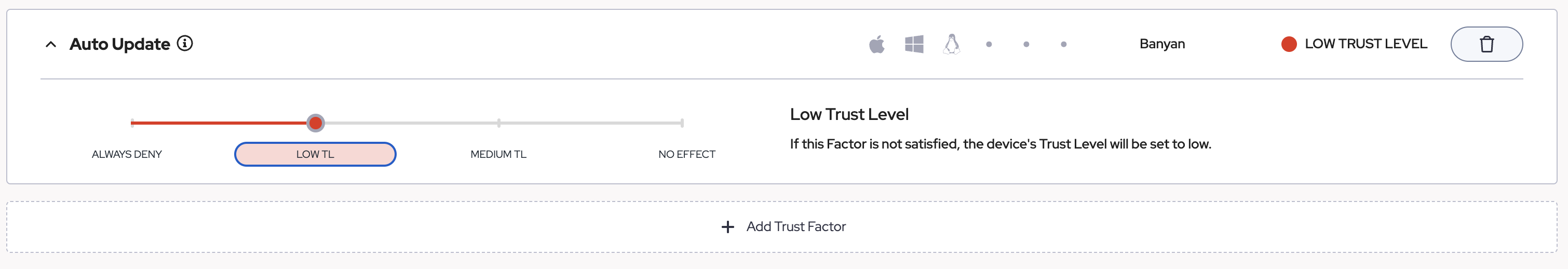Viewport: 1568px width, 269px height.
Task: Select the ALWAYS DENY option
Action: click(x=127, y=155)
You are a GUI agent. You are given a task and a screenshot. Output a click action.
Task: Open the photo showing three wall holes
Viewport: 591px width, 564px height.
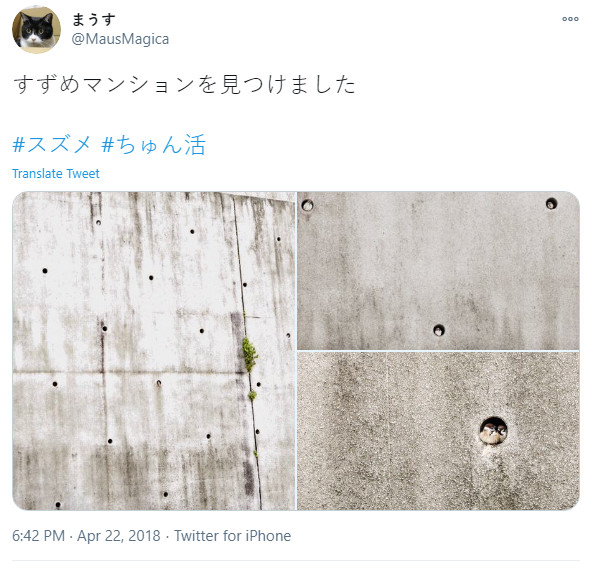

= = = =

What you should do -
Transcribe exactly, and only, the lines from the line with "Task: Open the photo showing three wall holes" through the last line of the records, inclusive; the pictures do not belong in the copy.

The completed task -
Task: Open the photo showing three wall holes
Viewport: 591px width, 564px height.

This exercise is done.